Two informants had promised him there would be a meeting tonight. What kind of a meeting was this?
The women stopped talking. Footsteps in the hall, then three quick knocks on the door and, a heartbeat later, a fourth knock. A code! When the door opened, Griffin let his head hang down again. A group of dirty-looking men filled the hallway.
“Thank you for coming,” one woman said, in English, like it was a phrase she’d been forced to memorize. Then she added, “Go downstairs.”
Griffin couldn’t hear the response, but apparently there was one, for she continued.
“Leon said up here was maybe a bad thing. People listening here. Maybe. Something. So, in basement.” She shut the door, and addressed her companion. “
Schmucks
.”
Griffin noticed the Colt Peacemaker the other woman cradled in her lap. It was an old gun, and she looked ill trained in its use, but that was hardly a comfort. Griffin had to get to the basement, and a frightened woman with a gun was harder to predict than a trained killer.

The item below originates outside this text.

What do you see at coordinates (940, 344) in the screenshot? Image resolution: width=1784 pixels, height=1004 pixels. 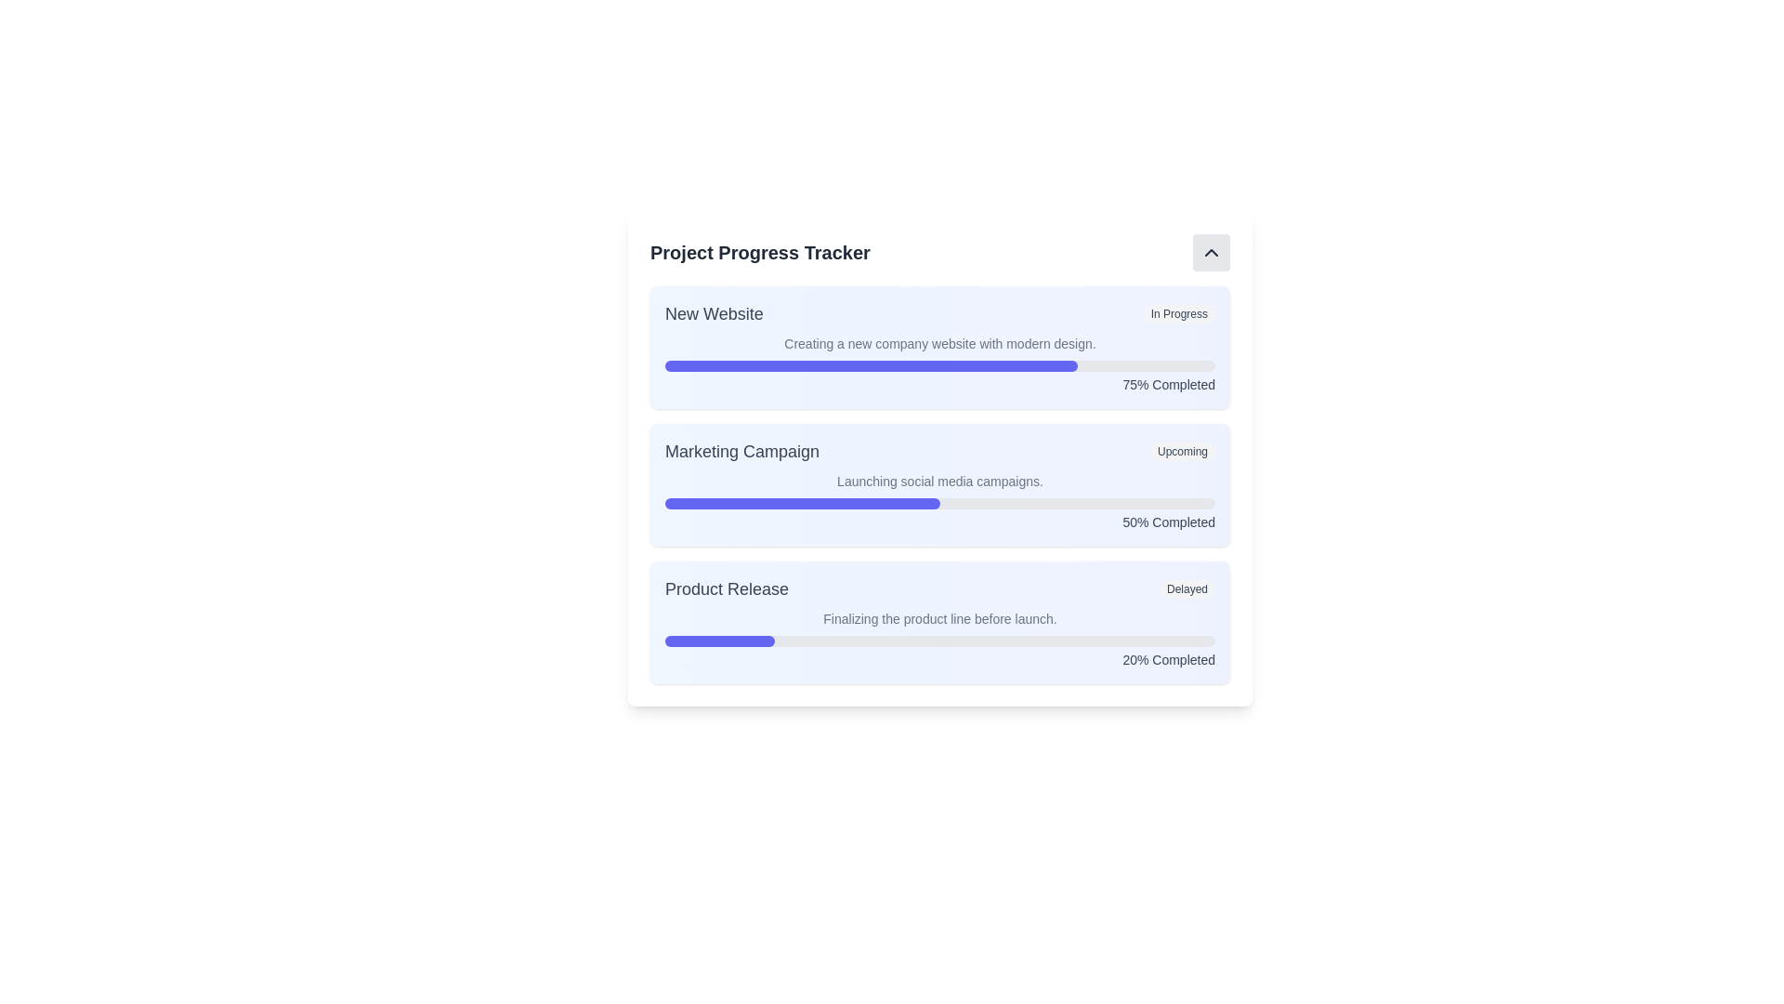 I see `the plain text label providing additional information about the 'New Website' task within the project progress tracker interface` at bounding box center [940, 344].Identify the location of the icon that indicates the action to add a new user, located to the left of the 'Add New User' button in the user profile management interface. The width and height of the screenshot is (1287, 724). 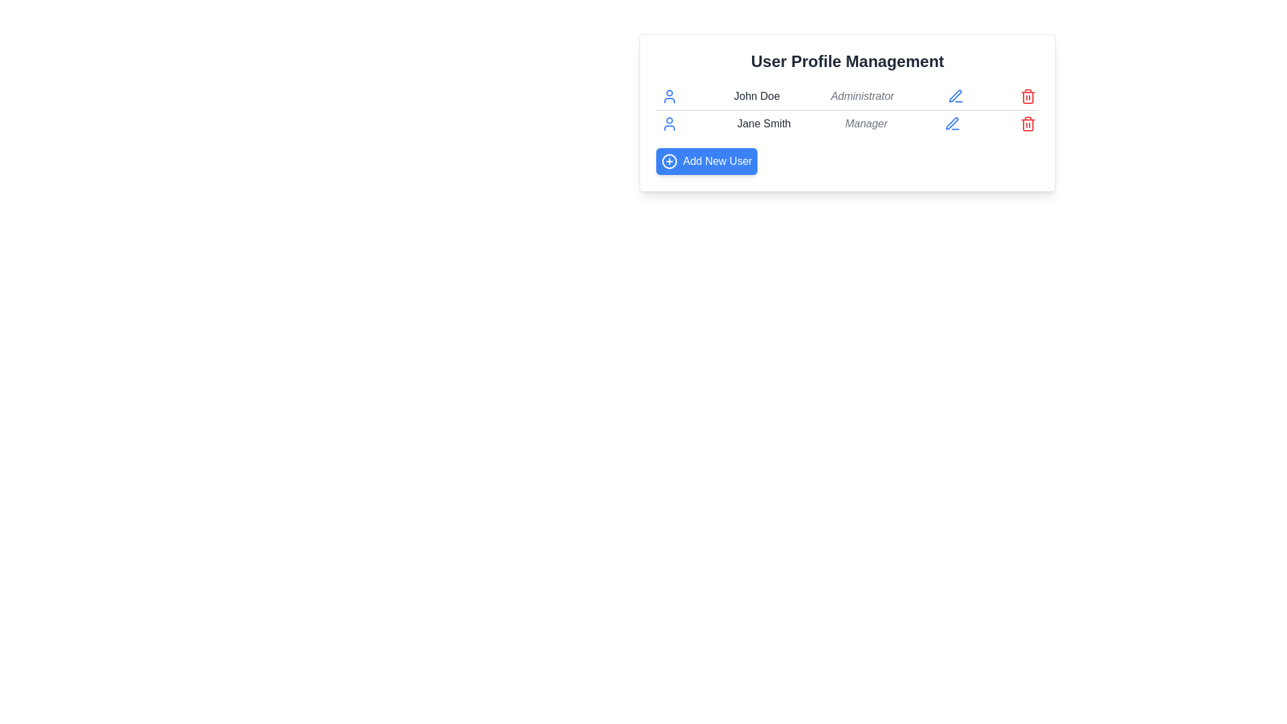
(669, 160).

Somewhere below him, the meeting of anarchists had begun. If he dropped to the floor, he would probably be shot before he said a word, and if not, the women undoubtedly had a way to send an alarm.
Up, he thought. Back up the chimney. He regarded the flue wearily, the way a logger who has just felled a mighty oak might size up the long mile to the sawmill.
The ascent was where Griffin, tugging with his hands, inching up, then securing footholds, pushing from there, repeating, began to tire. When the placket of his shirt gave way, the stones tore freely into the skin on his chest and back, and he no longer imagined Lucy Hartley enjoying his guitar serenades—he wondered if he would get to the roof alive. He started to hope the meeting would be over before he could find it.